### Exercise directions
Each entry must be restated word for word.

### Data supplied
[Start of Attachment]

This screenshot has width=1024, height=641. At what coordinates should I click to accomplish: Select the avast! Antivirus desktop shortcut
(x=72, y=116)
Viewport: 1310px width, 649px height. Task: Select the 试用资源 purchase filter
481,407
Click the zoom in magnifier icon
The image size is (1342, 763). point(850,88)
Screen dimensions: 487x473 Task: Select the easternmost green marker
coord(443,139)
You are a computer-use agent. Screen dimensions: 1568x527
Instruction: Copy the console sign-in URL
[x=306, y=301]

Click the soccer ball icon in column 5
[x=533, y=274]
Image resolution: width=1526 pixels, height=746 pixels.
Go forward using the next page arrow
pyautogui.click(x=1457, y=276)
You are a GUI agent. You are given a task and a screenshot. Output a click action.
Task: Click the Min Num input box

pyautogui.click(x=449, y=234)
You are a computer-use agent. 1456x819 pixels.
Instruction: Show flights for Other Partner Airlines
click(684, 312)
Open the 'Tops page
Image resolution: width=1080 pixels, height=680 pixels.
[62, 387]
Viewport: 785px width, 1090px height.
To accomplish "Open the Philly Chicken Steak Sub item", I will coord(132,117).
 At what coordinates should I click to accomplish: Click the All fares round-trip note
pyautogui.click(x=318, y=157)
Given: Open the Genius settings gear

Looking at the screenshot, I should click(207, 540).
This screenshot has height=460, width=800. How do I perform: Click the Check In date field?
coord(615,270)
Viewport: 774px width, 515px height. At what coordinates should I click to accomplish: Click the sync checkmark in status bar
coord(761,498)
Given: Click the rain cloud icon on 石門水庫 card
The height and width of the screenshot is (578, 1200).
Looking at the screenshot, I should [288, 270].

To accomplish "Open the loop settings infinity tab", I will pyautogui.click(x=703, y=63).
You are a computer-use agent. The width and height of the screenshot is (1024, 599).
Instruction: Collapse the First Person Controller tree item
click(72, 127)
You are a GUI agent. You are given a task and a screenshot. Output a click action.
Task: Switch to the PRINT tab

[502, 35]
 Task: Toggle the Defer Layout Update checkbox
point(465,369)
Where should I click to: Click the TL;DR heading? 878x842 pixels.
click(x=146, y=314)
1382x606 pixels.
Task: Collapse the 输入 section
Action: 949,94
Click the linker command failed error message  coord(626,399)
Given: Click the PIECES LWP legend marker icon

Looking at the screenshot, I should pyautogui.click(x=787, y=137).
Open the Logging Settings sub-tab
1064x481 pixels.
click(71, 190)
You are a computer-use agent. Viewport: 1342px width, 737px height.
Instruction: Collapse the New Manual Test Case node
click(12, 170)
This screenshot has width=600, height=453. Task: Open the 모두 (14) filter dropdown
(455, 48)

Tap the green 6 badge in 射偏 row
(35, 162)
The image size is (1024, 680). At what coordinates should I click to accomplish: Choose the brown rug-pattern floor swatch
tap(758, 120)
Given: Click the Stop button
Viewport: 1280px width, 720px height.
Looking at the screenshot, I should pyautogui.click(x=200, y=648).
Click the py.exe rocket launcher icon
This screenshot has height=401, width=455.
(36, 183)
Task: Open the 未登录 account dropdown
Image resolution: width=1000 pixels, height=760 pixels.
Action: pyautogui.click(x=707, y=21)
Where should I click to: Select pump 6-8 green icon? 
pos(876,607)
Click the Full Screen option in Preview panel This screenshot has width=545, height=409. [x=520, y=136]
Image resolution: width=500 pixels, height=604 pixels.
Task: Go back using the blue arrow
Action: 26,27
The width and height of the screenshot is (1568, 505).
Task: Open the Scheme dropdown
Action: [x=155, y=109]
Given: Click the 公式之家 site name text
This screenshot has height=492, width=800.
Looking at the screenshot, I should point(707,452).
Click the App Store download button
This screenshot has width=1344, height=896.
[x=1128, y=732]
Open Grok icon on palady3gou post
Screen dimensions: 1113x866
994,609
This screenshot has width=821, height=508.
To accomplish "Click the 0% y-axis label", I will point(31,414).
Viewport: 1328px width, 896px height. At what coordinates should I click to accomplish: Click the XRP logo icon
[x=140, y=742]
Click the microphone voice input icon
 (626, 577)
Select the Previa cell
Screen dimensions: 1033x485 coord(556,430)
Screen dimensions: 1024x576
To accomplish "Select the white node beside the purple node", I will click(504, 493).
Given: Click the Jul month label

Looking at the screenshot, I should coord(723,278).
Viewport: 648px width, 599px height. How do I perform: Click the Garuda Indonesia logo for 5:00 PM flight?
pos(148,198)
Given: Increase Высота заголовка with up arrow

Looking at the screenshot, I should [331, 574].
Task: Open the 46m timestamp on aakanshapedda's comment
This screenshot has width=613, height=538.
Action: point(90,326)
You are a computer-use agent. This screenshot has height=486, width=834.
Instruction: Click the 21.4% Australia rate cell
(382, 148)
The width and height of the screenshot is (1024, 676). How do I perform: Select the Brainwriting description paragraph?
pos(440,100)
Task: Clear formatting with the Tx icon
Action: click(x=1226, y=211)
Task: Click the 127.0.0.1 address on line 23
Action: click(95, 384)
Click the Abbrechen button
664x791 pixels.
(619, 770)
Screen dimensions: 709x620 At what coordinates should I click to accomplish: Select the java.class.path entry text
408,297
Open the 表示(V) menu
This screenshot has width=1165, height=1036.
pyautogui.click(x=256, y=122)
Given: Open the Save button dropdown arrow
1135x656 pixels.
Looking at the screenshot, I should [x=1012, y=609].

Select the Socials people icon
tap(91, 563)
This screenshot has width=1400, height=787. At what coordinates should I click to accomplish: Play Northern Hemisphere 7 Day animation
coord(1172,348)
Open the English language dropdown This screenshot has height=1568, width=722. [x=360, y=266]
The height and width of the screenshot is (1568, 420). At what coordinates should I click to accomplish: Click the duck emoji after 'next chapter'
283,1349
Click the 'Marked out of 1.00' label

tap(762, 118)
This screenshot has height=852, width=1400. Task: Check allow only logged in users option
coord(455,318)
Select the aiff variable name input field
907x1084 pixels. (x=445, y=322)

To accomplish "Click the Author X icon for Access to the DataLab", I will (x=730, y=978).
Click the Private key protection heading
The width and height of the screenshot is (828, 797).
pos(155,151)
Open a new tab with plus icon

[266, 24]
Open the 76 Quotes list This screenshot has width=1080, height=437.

[End of Attachment]

### Finished exercise
This screenshot has width=1024, height=641. At what coordinates should I click to accomplish: Select the avast! Antivirus desktop shortcut
(x=72, y=116)
Viewport: 1310px width, 649px height. Task: Select the 试用资源 purchase filter
481,407
Click the zoom in magnifier icon
The image size is (1342, 763). point(850,88)
Screen dimensions: 487x473 Task: Select the easternmost green marker
coord(443,139)
You are a computer-use agent. Screen dimensions: 1568x527
Instruction: Copy the console sign-in URL
[x=306, y=301]

Click the soccer ball icon in column 5
[x=533, y=274]
Image resolution: width=1526 pixels, height=746 pixels.
Go forward using the next page arrow
pyautogui.click(x=1457, y=276)
You are a GUI agent. You are given a task and a screenshot. Output a click action.
Task: Click the Min Num input box

pyautogui.click(x=449, y=234)
You are a computer-use agent. 1456x819 pixels.
Instruction: Show flights for Other Partner Airlines
click(684, 312)
Open the 'Tops page
Image resolution: width=1080 pixels, height=680 pixels.
[62, 387]
Viewport: 785px width, 1090px height.
To accomplish "Open the Philly Chicken Steak Sub item", I will coord(132,117).
 At what coordinates should I click to accomplish: Click the All fares round-trip note
pyautogui.click(x=318, y=157)
Given: Open the Genius settings gear

Looking at the screenshot, I should click(207, 540).
This screenshot has height=460, width=800. How do I perform: Click the Check In date field?
coord(615,270)
Viewport: 774px width, 515px height. At what coordinates should I click to accomplish: Click the sync checkmark in status bar
coord(761,498)
Given: Click the rain cloud icon on 石門水庫 card
The height and width of the screenshot is (578, 1200).
Looking at the screenshot, I should [288, 270].

To accomplish "Open the loop settings infinity tab", I will pyautogui.click(x=703, y=63).
You are a computer-use agent. The width and height of the screenshot is (1024, 599).
Instruction: Collapse the First Person Controller tree item
click(72, 127)
You are a GUI agent. You are given a task and a screenshot. Output a click action.
Task: Switch to the PRINT tab

[502, 35]
 Task: Toggle the Defer Layout Update checkbox
point(465,369)
Where should I click to: Click the TL;DR heading? 878x842 pixels.
click(x=146, y=314)
1382x606 pixels.
Task: Collapse the 输入 section
Action: 949,94
Click the linker command failed error message  coord(626,399)
Given: Click the PIECES LWP legend marker icon

Looking at the screenshot, I should pyautogui.click(x=787, y=137).
Open the Logging Settings sub-tab
1064x481 pixels.
click(71, 190)
You are a computer-use agent. Viewport: 1342px width, 737px height.
Instruction: Collapse the New Manual Test Case node
click(12, 170)
This screenshot has width=600, height=453. Task: Open the 모두 (14) filter dropdown
(455, 48)

Tap the green 6 badge in 射偏 row
(35, 162)
The image size is (1024, 680). At what coordinates should I click to accomplish: Choose the brown rug-pattern floor swatch
tap(758, 120)
Given: Click the Stop button
Viewport: 1280px width, 720px height.
Looking at the screenshot, I should pyautogui.click(x=200, y=648).
Click the py.exe rocket launcher icon
This screenshot has height=401, width=455.
(36, 183)
Task: Open the 未登录 account dropdown
Image resolution: width=1000 pixels, height=760 pixels.
Action: pyautogui.click(x=707, y=21)
Where should I click to: Select pump 6-8 green icon? 
pos(876,607)
Click the Full Screen option in Preview panel This screenshot has width=545, height=409. [x=520, y=136]
Image resolution: width=500 pixels, height=604 pixels.
Task: Go back using the blue arrow
Action: 26,27
The width and height of the screenshot is (1568, 505).
Task: Open the Scheme dropdown
Action: [x=155, y=109]
Given: Click the 公式之家 site name text
This screenshot has height=492, width=800.
Looking at the screenshot, I should point(707,452).
Click the App Store download button
This screenshot has width=1344, height=896.
[x=1128, y=732]
Open Grok icon on palady3gou post
Screen dimensions: 1113x866
994,609
This screenshot has width=821, height=508.
To accomplish "Click the 0% y-axis label", I will point(31,414).
Viewport: 1328px width, 896px height. At what coordinates should I click to accomplish: Click the XRP logo icon
[x=140, y=742]
Click the microphone voice input icon
 (626, 577)
Select the Previa cell
Screen dimensions: 1033x485 coord(556,430)
Screen dimensions: 1024x576
To accomplish "Select the white node beside the purple node", I will click(504, 493).
Given: Click the Jul month label

Looking at the screenshot, I should coord(723,278).
Viewport: 648px width, 599px height. How do I perform: Click the Garuda Indonesia logo for 5:00 PM flight?
pos(148,198)
Given: Increase Высота заголовка with up arrow

Looking at the screenshot, I should [331, 574].
Task: Open the 46m timestamp on aakanshapedda's comment
This screenshot has width=613, height=538.
Action: point(90,326)
You are a computer-use agent. This screenshot has height=486, width=834.
Instruction: Click the 21.4% Australia rate cell
(382, 148)
The width and height of the screenshot is (1024, 676). How do I perform: Select the Brainwriting description paragraph?
pos(440,100)
Task: Clear formatting with the Tx icon
Action: click(x=1226, y=211)
Task: Click the 127.0.0.1 address on line 23
Action: click(95, 384)
Click the Abbrechen button
664x791 pixels.
(619, 770)
Screen dimensions: 709x620 At what coordinates should I click to accomplish: Select the java.class.path entry text
408,297
Open the 表示(V) menu
This screenshot has width=1165, height=1036.
pyautogui.click(x=256, y=122)
Given: Open the Save button dropdown arrow
1135x656 pixels.
Looking at the screenshot, I should [x=1012, y=609].

Select the Socials people icon
tap(91, 563)
This screenshot has width=1400, height=787. At what coordinates should I click to accomplish: Play Northern Hemisphere 7 Day animation
coord(1172,348)
Open the English language dropdown This screenshot has height=1568, width=722. [x=360, y=266]
The height and width of the screenshot is (1568, 420). At what coordinates should I click to accomplish: Click the duck emoji after 'next chapter'
283,1349
Click the 'Marked out of 1.00' label

tap(762, 118)
This screenshot has height=852, width=1400. Task: Check allow only logged in users option
coord(455,318)
Select the aiff variable name input field
907x1084 pixels. (x=445, y=322)

To accomplish "Click the Author X icon for Access to the DataLab", I will (x=730, y=978).
Click the Private key protection heading
The width and height of the screenshot is (828, 797).
pos(155,151)
Open a new tab with plus icon

[266, 24]
Open the 76 Quotes list This screenshot has width=1080, height=437.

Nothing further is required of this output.